Exactly the lines from the one containing "Image resolution: width=1564" to the final line below should be output, and no others.
----
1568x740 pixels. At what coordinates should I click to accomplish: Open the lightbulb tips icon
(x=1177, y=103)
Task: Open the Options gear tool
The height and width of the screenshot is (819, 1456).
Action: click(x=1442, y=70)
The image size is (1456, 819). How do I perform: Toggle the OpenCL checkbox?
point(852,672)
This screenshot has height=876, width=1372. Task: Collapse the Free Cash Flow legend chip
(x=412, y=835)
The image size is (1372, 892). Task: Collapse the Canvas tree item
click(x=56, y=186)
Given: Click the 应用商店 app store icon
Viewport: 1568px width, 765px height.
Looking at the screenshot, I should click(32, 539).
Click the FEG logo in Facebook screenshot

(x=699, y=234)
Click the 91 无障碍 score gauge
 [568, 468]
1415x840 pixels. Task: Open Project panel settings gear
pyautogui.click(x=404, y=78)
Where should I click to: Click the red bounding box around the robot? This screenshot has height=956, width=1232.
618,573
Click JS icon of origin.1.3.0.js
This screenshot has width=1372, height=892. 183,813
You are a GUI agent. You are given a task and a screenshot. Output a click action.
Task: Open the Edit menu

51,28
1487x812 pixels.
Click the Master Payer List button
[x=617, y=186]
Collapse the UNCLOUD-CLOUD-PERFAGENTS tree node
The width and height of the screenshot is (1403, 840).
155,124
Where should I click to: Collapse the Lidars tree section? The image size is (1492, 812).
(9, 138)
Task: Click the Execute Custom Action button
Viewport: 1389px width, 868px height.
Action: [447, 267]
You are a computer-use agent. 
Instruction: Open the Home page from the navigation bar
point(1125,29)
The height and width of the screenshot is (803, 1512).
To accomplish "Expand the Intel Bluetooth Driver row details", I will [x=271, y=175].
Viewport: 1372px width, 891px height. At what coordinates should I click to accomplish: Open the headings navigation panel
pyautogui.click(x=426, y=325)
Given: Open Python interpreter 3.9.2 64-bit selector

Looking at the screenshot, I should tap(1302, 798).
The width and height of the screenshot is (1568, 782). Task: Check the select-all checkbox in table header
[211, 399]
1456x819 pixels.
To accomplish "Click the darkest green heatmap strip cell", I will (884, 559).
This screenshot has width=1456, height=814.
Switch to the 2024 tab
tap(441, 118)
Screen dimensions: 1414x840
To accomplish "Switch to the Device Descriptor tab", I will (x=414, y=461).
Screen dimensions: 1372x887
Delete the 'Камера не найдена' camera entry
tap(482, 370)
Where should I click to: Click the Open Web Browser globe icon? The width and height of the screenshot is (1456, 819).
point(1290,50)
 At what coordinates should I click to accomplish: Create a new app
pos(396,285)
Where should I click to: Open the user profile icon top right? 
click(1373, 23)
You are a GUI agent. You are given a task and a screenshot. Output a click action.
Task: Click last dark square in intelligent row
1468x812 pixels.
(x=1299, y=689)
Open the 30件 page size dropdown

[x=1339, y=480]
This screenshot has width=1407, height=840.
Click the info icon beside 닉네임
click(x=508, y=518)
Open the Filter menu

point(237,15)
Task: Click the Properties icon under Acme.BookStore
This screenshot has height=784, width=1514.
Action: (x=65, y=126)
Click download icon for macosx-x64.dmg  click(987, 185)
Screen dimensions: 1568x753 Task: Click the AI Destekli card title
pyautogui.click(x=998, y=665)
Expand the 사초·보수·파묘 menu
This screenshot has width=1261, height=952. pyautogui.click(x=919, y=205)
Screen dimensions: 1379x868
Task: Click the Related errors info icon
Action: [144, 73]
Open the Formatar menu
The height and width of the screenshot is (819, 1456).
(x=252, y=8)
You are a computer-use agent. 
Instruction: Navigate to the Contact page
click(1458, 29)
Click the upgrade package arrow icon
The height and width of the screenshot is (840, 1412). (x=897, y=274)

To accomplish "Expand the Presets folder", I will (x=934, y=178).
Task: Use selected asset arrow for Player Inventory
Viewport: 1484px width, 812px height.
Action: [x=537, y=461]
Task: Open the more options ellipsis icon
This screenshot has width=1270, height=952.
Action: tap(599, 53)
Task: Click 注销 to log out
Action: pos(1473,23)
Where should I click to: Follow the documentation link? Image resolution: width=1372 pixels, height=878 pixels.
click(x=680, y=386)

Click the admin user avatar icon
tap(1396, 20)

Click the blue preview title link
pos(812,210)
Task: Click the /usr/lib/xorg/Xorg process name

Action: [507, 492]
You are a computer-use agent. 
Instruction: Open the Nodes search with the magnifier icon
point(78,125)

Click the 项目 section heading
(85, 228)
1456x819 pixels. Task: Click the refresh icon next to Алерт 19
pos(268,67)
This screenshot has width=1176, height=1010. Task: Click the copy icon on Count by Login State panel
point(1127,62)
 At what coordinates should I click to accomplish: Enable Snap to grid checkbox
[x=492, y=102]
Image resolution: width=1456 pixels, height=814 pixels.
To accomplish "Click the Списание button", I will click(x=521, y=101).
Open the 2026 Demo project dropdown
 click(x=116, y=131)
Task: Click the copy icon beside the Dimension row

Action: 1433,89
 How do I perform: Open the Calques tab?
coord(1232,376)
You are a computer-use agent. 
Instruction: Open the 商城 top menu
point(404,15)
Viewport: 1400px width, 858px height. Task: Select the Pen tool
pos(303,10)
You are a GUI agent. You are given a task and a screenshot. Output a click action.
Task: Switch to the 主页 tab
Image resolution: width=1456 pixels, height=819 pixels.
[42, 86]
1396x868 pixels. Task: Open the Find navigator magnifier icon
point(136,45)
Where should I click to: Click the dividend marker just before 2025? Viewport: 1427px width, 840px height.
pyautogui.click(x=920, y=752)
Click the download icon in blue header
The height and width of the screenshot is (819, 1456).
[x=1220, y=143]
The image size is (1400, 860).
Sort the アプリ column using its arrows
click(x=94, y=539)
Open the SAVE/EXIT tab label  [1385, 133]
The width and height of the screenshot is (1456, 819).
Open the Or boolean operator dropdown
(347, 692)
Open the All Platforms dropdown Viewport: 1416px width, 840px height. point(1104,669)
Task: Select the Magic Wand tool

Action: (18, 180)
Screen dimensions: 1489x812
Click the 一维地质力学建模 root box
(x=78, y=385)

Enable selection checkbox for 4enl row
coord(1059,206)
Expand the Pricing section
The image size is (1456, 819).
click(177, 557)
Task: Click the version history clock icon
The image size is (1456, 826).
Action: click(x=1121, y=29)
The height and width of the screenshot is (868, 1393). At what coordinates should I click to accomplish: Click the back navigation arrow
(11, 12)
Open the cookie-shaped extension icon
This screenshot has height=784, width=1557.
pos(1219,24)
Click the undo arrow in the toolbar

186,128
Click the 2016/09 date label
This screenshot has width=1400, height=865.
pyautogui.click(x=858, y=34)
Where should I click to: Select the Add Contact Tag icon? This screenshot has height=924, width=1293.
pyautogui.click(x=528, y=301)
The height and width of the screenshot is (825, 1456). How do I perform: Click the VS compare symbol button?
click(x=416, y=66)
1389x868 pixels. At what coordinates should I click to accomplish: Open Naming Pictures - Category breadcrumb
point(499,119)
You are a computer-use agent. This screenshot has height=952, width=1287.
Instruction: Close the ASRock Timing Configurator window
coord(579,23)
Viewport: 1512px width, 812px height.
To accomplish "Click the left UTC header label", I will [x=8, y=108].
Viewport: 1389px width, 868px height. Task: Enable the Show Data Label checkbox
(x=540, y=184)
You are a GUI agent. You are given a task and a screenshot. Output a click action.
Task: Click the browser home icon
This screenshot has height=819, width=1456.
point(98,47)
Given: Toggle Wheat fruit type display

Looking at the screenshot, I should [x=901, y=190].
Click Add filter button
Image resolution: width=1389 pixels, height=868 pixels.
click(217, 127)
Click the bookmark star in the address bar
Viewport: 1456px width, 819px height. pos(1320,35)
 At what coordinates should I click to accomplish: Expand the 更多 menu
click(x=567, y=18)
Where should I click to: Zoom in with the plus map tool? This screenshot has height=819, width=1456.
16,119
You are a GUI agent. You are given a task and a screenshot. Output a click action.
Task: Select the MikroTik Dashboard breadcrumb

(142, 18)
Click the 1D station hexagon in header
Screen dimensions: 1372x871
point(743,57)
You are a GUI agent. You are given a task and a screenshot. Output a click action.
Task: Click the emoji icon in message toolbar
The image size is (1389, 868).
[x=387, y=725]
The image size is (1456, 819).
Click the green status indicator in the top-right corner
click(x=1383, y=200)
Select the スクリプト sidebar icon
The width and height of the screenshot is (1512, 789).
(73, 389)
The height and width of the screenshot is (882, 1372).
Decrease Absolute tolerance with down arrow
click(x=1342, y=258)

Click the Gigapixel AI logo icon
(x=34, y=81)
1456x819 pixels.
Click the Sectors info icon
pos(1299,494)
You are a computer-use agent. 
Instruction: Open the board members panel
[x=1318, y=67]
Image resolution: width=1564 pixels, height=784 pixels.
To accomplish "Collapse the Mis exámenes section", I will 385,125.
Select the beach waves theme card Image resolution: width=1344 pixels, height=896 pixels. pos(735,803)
----
[EXPECTED ANSWER]
Image resolution: width=1564 pixels, height=784 pixels.
To accomplish "Collapse the Mis exámenes section", I will 385,125.
Select the beach waves theme card Image resolution: width=1344 pixels, height=896 pixels. pos(735,803)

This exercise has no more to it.